#### DIRECTIONS
1 – Check the forum thread about pronouncing the Russian R against these statements and mark each yes or no, quoting the words from the thread that settle it: (a) The first post says the Japanese R is close to L. (b) Kris C finds a hard R difficult to say. (c) Moryachka says the comparison holds only when the R comes at the end of a word.
2 – Carry on the forum thread about pronouncing the Russian R, starting right after its last post.

#### SOURCE PASSAGE

Guys, don't be put off , if you can't pronounce Russian R. Both English and French/German R sound cute when pronounced in Russian. It is in no way a problem to understanding, there are Russian who burr. We can even understand when Chinese pronounce it as L (Japanese R is also similar to L).   ::   
Just keep practising and listen to the sounds.

----------


## Remyisme

aren't you americans make a sound that's close to our R, when you pronounce the words, "throat" or "through"?

----------


## Moryachka

> aren't you americans make a sound that's close to our R, when you pronounce the words, "throat" or "through"?

 You know, I never thought about that - and I think your right!  At least for when the R is in the middle of a word, the comparison works.  That's so cool.

----------


## Kris C

Being Scottish, a 'hard' R comes naturally when I speak.  As does the 'och' sound.

----------


## awjln

German's "R" is pronounced forcing air from diaphragm similar to the sound when you gargle your throat with liquid.  
But Russian's "R" and many other countries' "R" such as indian spanish the machinegun sound is mainly caused by vibrating tongue with a little bit air flow.  
However in real life when i hear russians talking to each others, i can hardly hear that machinegun sound, but something like "L", eg, "zdLasvooytye", "da skoLaga". But songs like "Катюша" and such have too much stunning machinegun sound.  
My question is that If I cannot "machinegun" what so ever, can i just pronounce "L" instead? eg "halasho...etc" not "harrrrrrrrrrrrrrrasho"?
cuz I think using english "R" to pronouce russian "R" sounds strange, i'd prefer using "L". 
many thanx!

----------


## TATY

Холошо 
sounds tatar  :P

----------


## Spiderkat

> German's "R" is pronounced forcing air from diaphragm similar to the sound when you gargle your throat with liquid.  
> ...

 You probably meant _ch_ instead of _r_, which sounds like _x_ in Russian or _j_ in Spanish.

########
#### ITEMS

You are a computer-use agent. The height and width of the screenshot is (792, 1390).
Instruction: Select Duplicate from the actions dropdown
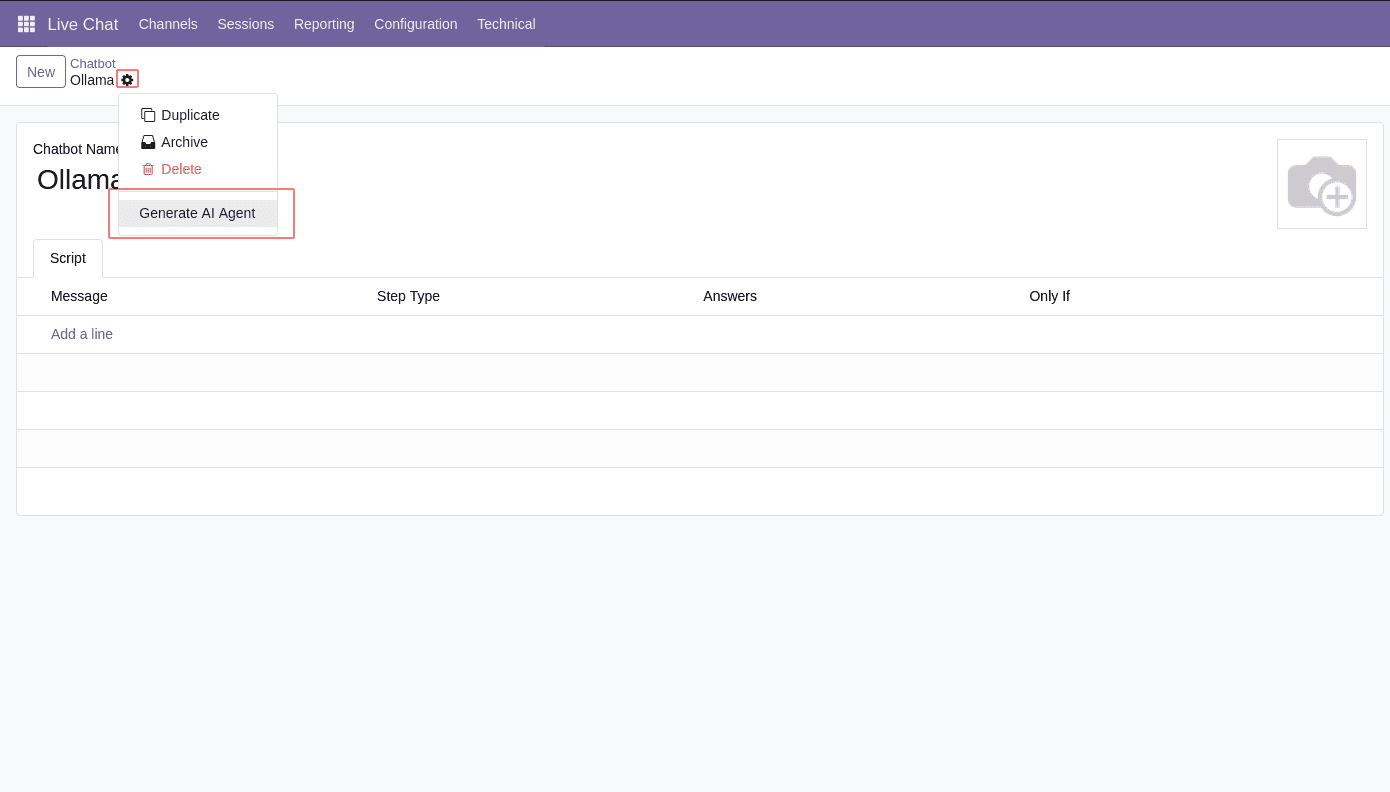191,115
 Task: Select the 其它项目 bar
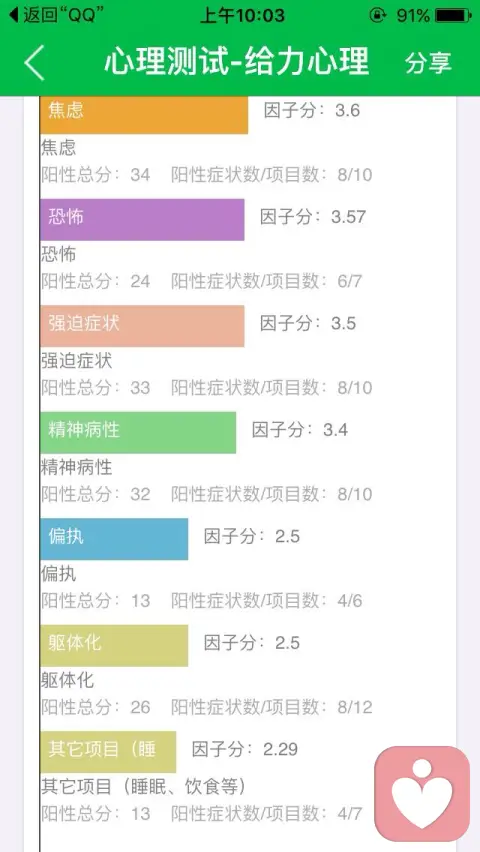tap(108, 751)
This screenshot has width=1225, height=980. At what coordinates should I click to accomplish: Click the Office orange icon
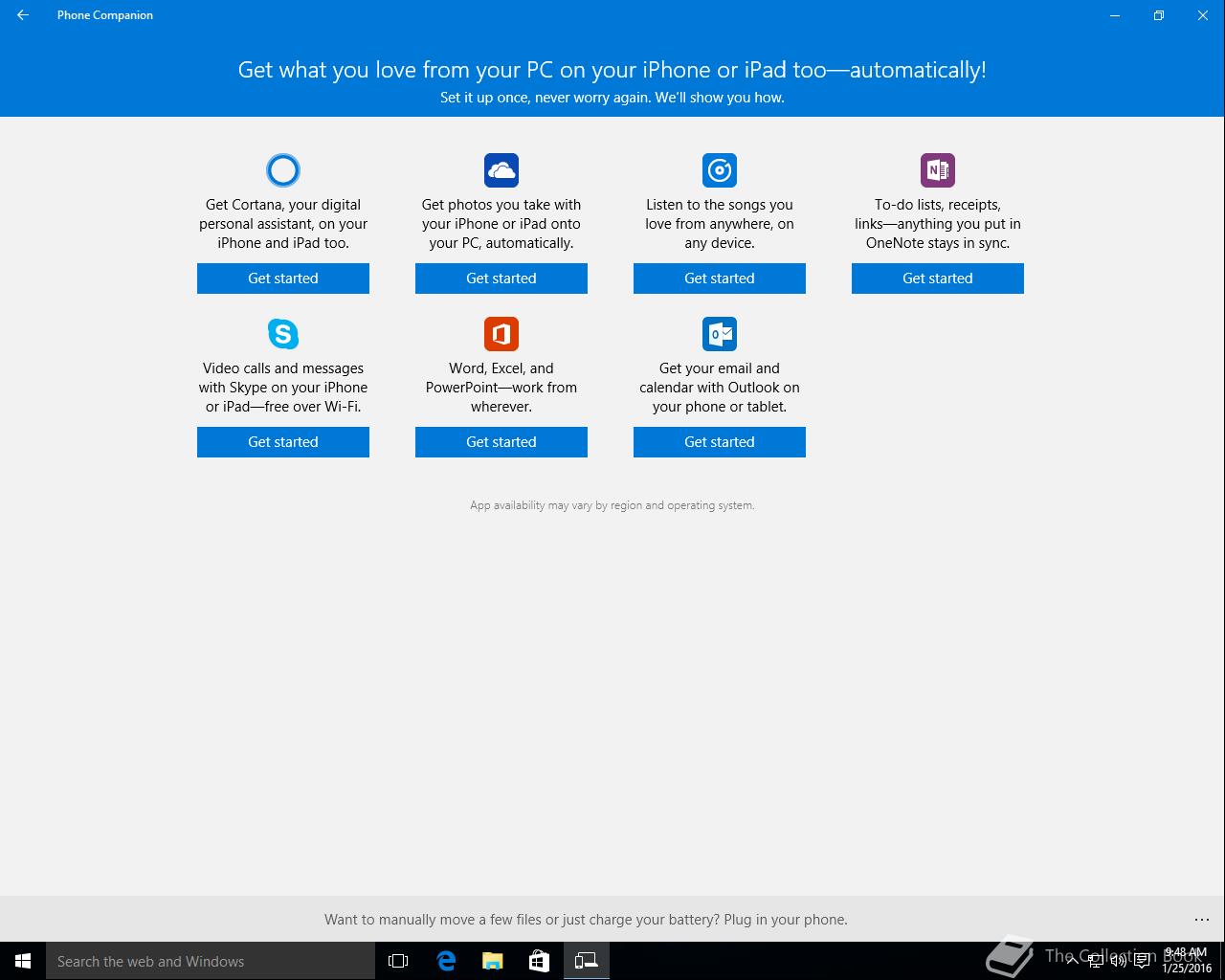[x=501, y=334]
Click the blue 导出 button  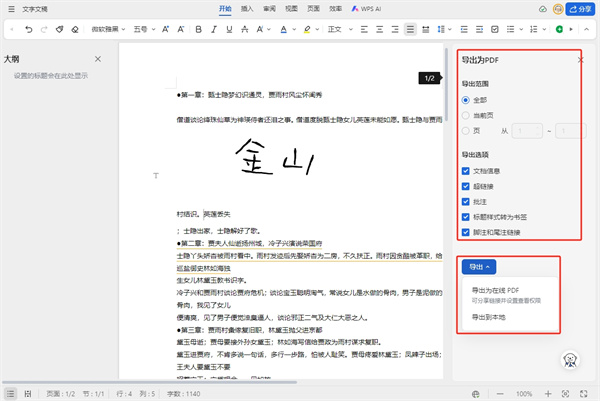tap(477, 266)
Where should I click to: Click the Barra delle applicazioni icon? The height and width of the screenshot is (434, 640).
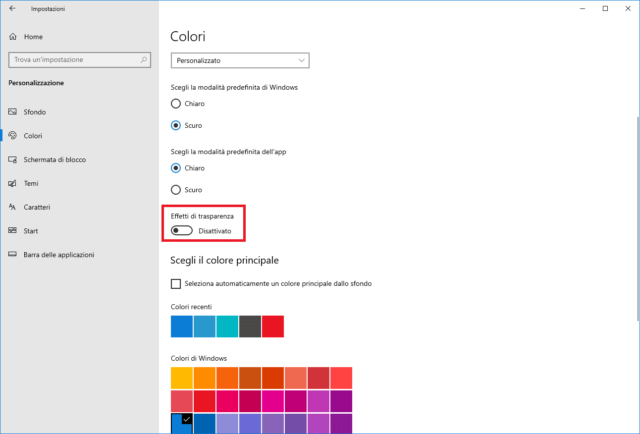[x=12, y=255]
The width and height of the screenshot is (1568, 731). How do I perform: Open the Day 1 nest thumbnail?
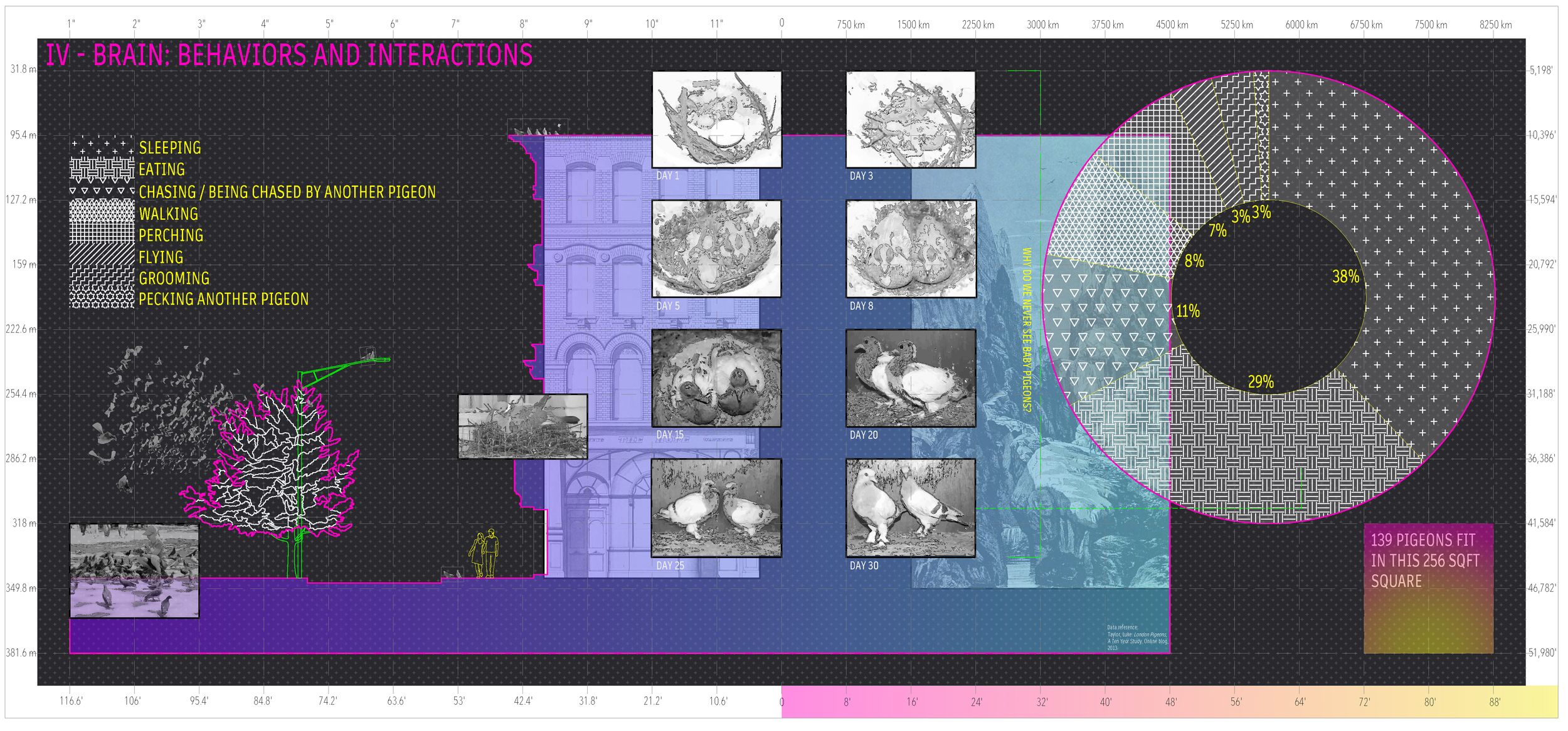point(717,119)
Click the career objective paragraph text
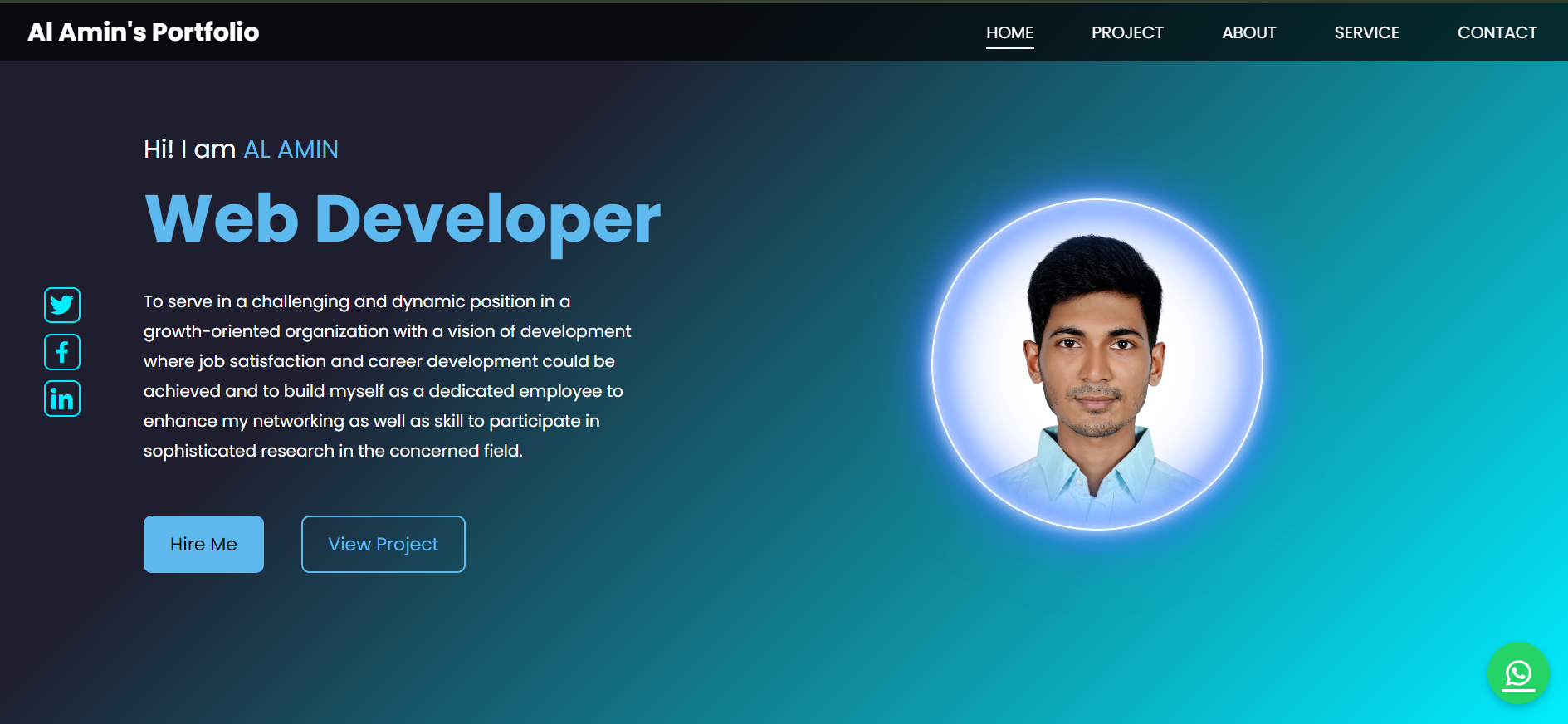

########

#### RESULTS IN ORDER
1 –
(a) Yes: "Japanese R is also similar to L"
(b) No: "Being Scottish, a 'hard' R comes naturally when I speak."
(c) No: "At least for when the R is in the middle of a word, the comparison works."

2 –
----------


## TATY

Or French R. It is uvular.

----------


## VendingMachine

Do not substitute R with L - you will have a Chinese accent or something.

----------


## Spiderkat

> Do not substitute R with L - you will have a Chinese accent or something.

 I would say a Japanese accent since the _r_ sounds like an _l_.

----------


## Spiderkat

> Or French R. It is uvular.

 Probably and I would say whether it is an uvular _r_ or not will depend on the word and on the person.

----------


## Triton

> I would say a Japanese accent since the r sounds like an l.

 Nope, it’s viceversa —  in Japanese accent L would sound as R.  ::  (Remember _Lost in Translation_ movie).

----------


## Spiderkat

> *Nope, it’s viceversa* —  in Japanese accent L would sound as R.  (Remember _Lost in Translation_ movie).

 What's in bold makes no sense, unless you don't know the meaning of _vice versa_. Was it humor?  ::  
And it's about how to pronounce a _r_ and not a _l_.  ::

----------


## scotcher

It makes perfect sense.  
The Japanese language has no L sound, so Japanese people tend to pronounce L sounds in other languages as R, and not, as you said, the opposite way around:   

> I would say a Japanese accent since the r sounds like an l.

 Hence "vice versa".

----------


## Spiderkat

> It makes perfect sense.  
> The Japanese language has no L sound, so Japanese people tend to pronounce L sounds in other languages as R, and not, as you said, the opposite way around:     
> 			
> 				I would say a Japanese accent since the r sounds like an l.
> 			
> 		  Hence "vice versa".

 Did you read what I wrote? You can't say "no + it's vice versa" since "no" here implies that I'm wrong and "vice versa" implies that I'm right.   
Here's the definition of _vice versa_ : used to say that the opposite of a situation you have just described is also true. 
This means that "the opposite way around" has nothing to do with the meaning of "vice versa".  ::  
You're right, no L groups sound but R groups sound which sound like L. For instance, _domo arigato_ would sound like _domo aligato_.

----------


## scotcher

> Did you read what I wrote? You can't say "no + it's vice versa" since "no" here implies that I'm wrong and "vice versa" implies that I'm right. 
> Here's the definition of vice versa : used to say that the opposite of a situation you have just described is also true.
> This means that "the opposite way around" has nothing to do with the meaning of "vice versa". Wink

 Yeah you're right, his use of vice versa was wrong, but since it was still blindingly obvious what he meant, and since what he meant was perfectly correct, it didn't warrant the sarcasm you dished out.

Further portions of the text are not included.